* [Supplied material]
--------

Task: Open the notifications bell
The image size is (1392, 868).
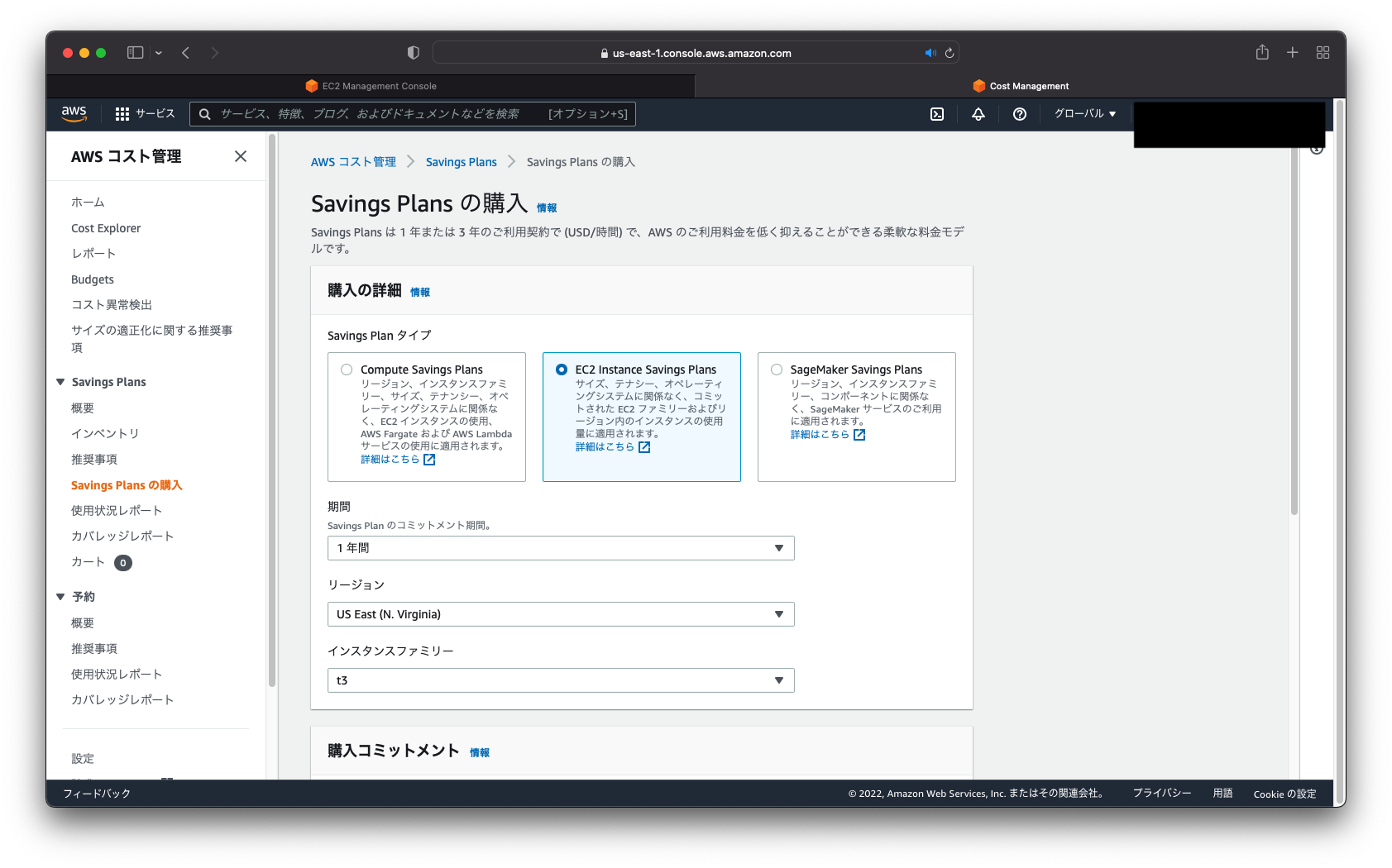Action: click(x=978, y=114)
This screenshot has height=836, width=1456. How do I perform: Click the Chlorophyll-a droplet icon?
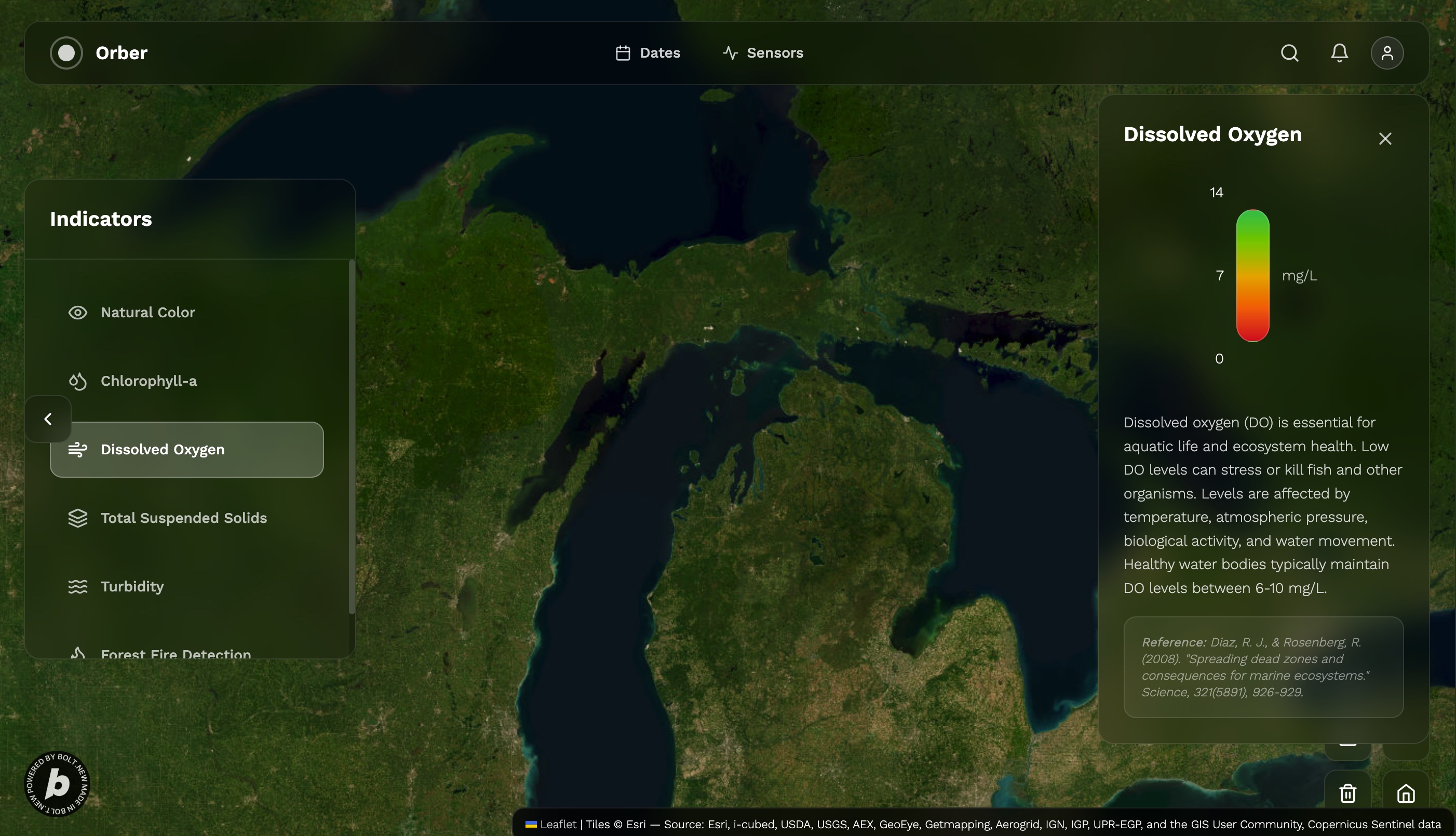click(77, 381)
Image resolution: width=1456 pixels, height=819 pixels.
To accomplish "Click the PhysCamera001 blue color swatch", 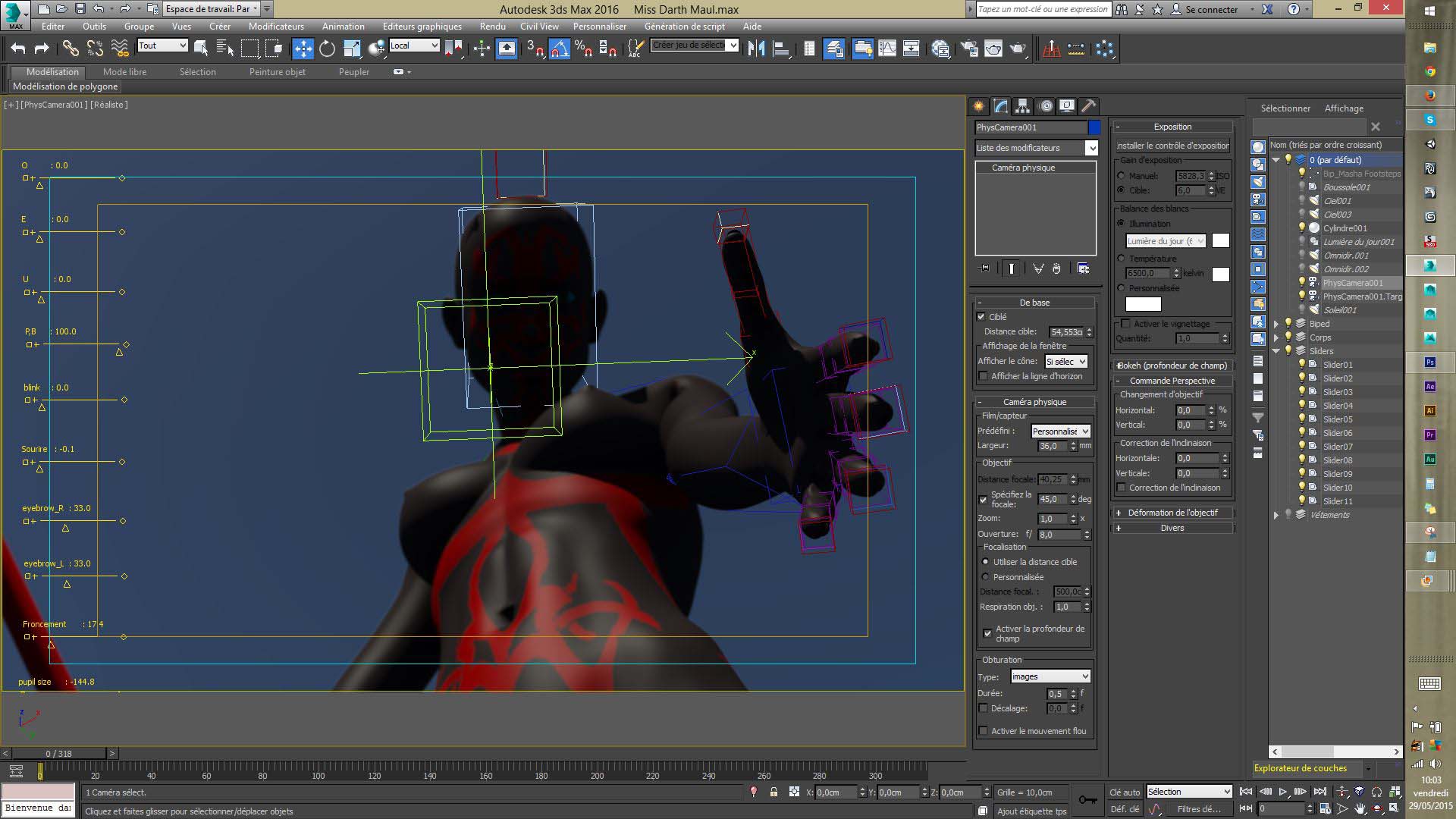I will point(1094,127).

--------

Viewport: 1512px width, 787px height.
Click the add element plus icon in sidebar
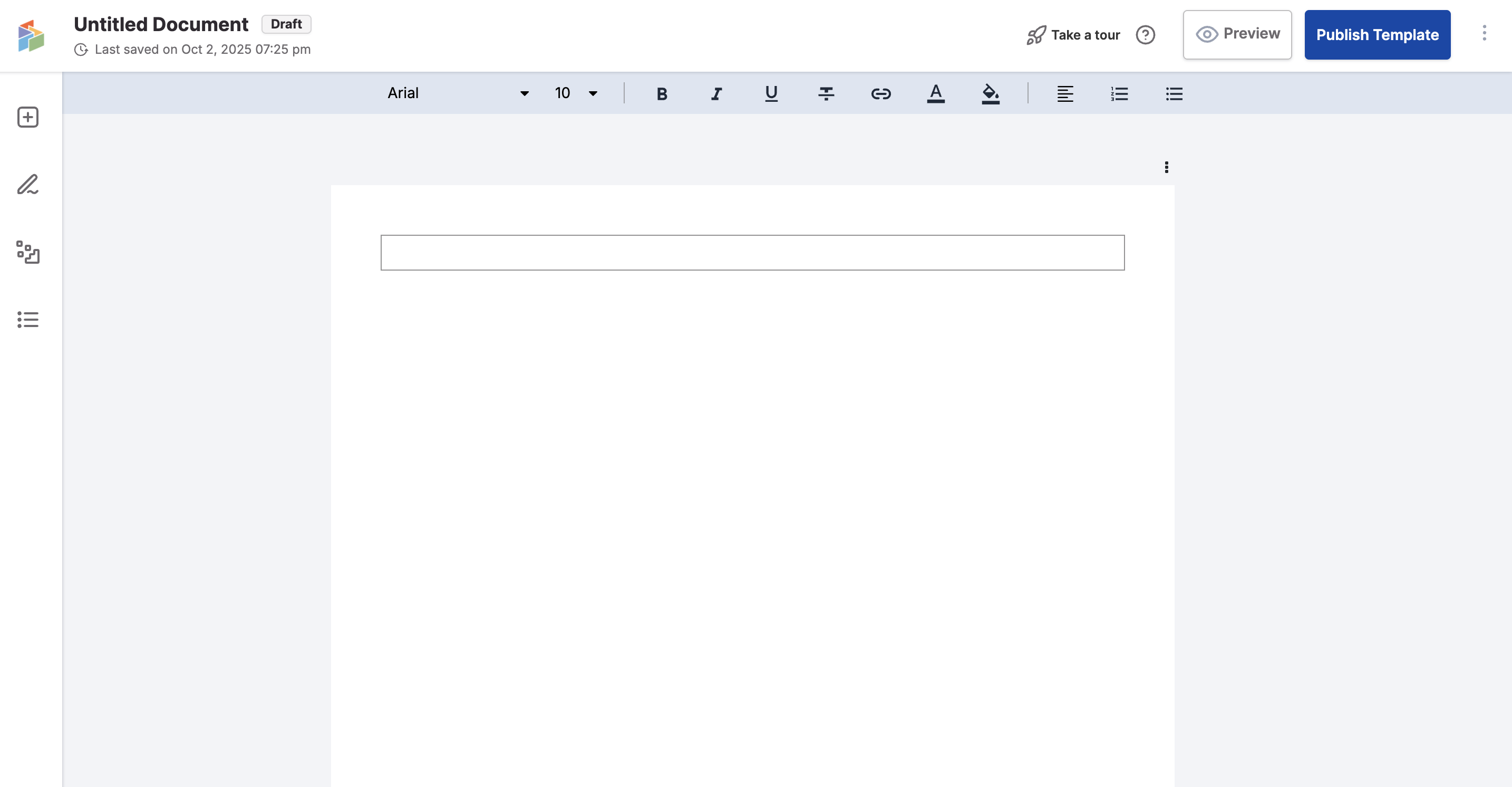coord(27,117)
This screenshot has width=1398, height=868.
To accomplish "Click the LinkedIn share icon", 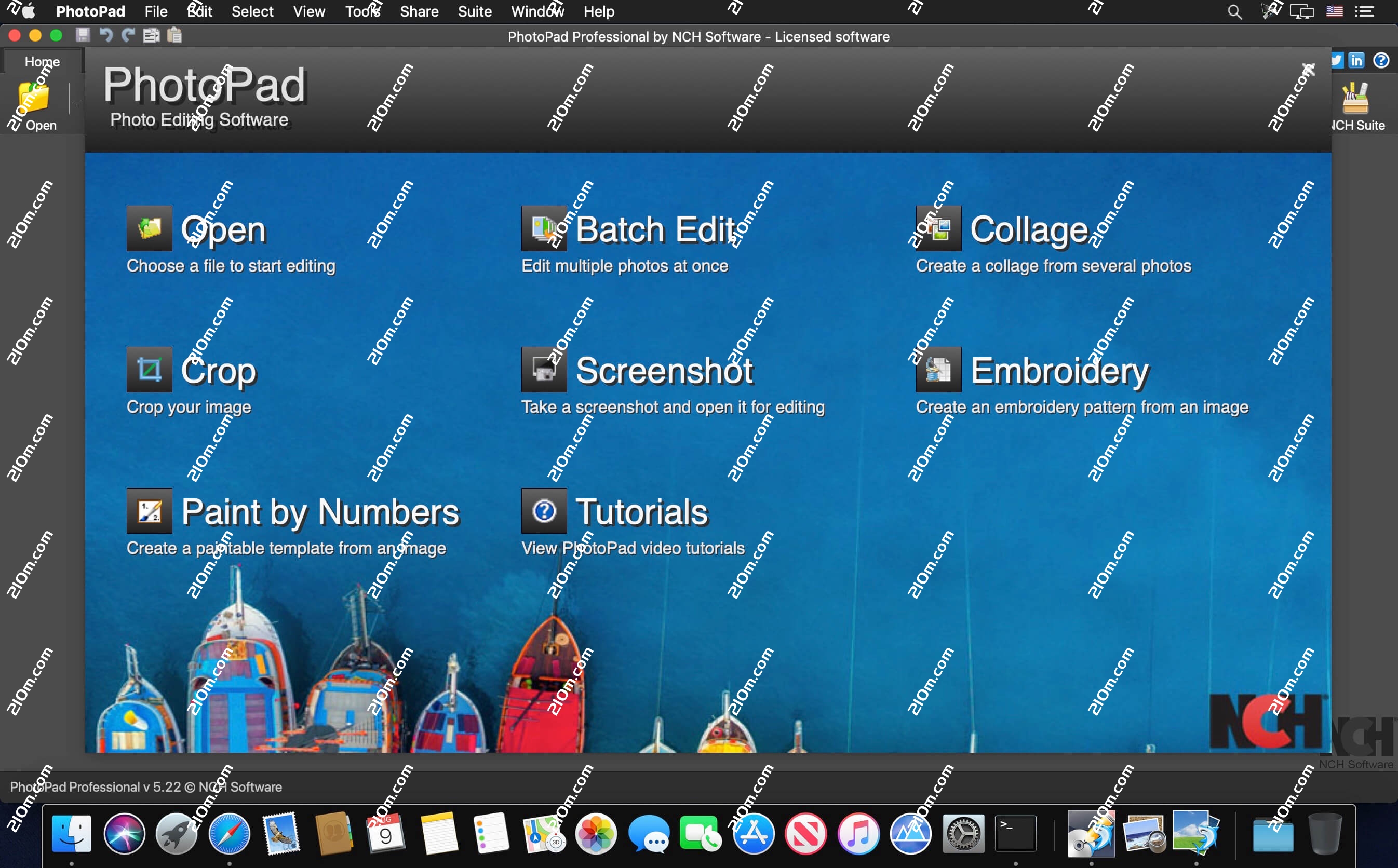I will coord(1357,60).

--------

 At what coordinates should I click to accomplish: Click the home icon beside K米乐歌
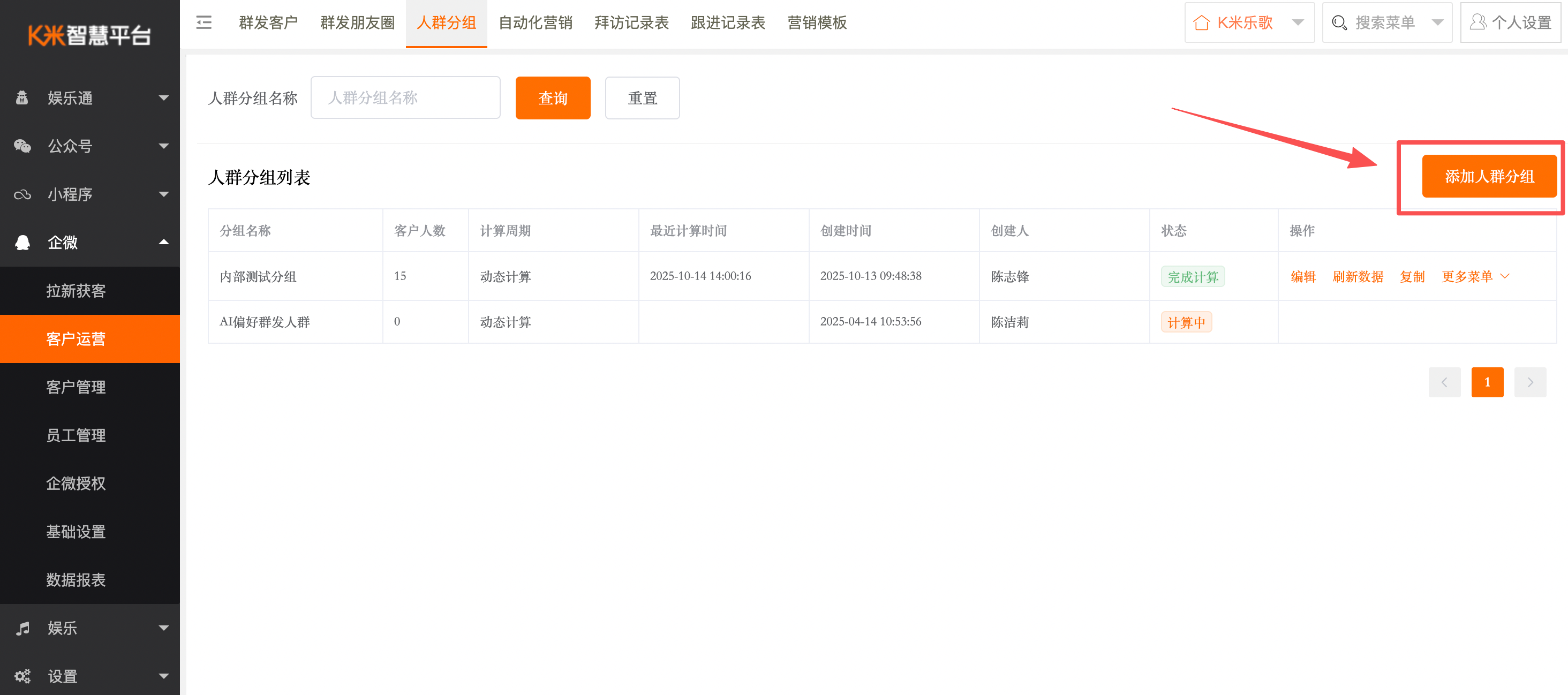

--------

* [Description of the task] Take the entries above and copy exactly the lines starting at the one with "Task: Open the notifications bell" and ending at the one with "Image resolution: width=1456"; nothing outside that span, and no pictures.

* [Problem solution]
Task: Open the notifications bell
The image size is (1392, 868).
Action: click(x=978, y=114)
This screenshot has height=836, width=1456. How do I perform: Click the Chlorophyll-a droplet icon?
click(77, 381)
Image resolution: width=1456 pixels, height=819 pixels.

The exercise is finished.